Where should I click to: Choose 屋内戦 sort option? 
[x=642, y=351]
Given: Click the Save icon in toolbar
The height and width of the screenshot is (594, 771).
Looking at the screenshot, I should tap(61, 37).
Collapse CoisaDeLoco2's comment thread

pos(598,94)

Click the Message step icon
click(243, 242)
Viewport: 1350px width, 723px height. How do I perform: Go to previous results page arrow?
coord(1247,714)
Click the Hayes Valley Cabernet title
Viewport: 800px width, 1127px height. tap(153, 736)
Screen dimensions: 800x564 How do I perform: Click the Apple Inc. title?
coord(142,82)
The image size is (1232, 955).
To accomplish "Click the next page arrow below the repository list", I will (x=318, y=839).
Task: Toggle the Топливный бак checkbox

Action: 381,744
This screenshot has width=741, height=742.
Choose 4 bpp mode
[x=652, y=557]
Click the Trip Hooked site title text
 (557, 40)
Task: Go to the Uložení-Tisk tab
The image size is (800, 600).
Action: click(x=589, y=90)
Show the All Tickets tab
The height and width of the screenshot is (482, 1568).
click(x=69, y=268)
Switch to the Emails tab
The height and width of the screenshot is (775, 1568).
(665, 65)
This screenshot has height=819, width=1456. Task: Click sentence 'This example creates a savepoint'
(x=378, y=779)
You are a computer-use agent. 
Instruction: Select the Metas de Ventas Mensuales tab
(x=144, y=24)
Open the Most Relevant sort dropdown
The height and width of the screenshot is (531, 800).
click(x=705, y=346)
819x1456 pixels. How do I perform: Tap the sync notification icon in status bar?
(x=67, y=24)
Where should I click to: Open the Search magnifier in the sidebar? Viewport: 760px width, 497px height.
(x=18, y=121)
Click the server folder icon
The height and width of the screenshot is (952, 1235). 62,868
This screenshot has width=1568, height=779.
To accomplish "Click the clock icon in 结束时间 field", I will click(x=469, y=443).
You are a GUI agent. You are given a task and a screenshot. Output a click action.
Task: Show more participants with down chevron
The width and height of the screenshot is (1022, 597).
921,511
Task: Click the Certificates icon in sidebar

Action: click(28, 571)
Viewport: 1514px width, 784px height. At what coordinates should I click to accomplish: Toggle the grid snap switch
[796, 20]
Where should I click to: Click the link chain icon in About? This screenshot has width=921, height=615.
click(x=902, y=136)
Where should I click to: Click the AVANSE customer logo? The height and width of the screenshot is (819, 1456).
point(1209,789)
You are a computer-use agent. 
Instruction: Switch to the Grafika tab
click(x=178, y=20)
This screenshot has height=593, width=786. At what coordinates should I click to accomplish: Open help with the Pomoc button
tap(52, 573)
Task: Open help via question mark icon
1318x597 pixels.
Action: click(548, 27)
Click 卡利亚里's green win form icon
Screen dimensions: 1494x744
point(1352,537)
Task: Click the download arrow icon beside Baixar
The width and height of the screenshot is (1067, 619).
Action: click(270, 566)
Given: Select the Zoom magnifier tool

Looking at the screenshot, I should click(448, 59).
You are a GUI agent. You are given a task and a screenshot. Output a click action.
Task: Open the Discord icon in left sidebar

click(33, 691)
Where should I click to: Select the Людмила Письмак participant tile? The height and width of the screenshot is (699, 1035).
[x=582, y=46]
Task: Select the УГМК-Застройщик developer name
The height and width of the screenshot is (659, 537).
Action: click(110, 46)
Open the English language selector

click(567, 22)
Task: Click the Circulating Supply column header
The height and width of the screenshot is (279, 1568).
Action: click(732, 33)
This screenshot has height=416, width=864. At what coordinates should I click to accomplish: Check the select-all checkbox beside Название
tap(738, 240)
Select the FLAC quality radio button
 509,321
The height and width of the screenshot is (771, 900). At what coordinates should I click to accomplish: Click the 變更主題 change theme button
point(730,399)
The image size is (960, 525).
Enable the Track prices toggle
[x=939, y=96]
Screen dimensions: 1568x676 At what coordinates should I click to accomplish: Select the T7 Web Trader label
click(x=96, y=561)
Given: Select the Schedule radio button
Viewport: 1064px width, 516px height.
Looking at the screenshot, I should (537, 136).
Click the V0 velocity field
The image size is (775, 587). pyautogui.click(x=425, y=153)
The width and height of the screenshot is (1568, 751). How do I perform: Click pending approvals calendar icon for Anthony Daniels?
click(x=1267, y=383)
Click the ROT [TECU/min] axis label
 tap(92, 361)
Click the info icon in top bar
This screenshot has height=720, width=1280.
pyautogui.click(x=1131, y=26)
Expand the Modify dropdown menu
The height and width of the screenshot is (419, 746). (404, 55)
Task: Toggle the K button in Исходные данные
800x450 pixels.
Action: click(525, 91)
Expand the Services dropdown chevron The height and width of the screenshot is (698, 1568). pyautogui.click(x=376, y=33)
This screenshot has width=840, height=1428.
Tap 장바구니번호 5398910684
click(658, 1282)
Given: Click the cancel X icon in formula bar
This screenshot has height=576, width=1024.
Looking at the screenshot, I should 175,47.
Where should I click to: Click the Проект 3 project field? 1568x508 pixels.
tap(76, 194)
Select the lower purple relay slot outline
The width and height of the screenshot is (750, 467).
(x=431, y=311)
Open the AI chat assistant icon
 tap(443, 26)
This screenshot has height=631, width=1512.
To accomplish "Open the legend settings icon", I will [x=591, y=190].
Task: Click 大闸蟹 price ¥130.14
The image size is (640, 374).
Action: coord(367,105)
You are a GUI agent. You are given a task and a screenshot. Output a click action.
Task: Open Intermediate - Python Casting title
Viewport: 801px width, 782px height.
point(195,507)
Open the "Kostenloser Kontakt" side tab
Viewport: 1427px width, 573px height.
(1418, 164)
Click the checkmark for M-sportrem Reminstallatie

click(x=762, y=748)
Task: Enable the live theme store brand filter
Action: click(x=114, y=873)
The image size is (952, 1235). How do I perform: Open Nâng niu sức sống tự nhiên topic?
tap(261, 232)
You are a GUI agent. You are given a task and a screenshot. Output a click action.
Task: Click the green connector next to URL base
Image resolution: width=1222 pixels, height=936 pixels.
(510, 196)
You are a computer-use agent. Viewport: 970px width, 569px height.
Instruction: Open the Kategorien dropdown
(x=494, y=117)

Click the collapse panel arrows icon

= = =

## WORK TASK
In the listing above, find the line with "This screenshot has width=1568, height=779." and the line with "Task: Open help via question mark icon"; output exactly those lines and all lines between them.

## YOUR SOLUTION
This screenshot has width=1568, height=779.
To accomplish "Click the clock icon in 结束时间 field", I will click(x=469, y=443).
You are a GUI agent. You are given a task and a screenshot. Output a click action.
Task: Show more participants with down chevron
The width and height of the screenshot is (1022, 597).
921,511
Task: Click the Certificates icon in sidebar

Action: click(28, 571)
Viewport: 1514px width, 784px height. At what coordinates should I click to accomplish: Toggle the grid snap switch
[796, 20]
Where should I click to: Click the link chain icon in About? This screenshot has width=921, height=615.
click(x=902, y=136)
Where should I click to: Click the AVANSE customer logo? The height and width of the screenshot is (819, 1456).
point(1209,789)
You are a computer-use agent. 
Instruction: Switch to the Grafika tab
click(x=178, y=20)
This screenshot has height=593, width=786. At what coordinates should I click to accomplish: Open help with the Pomoc button
tap(52, 573)
Task: Open help via question mark icon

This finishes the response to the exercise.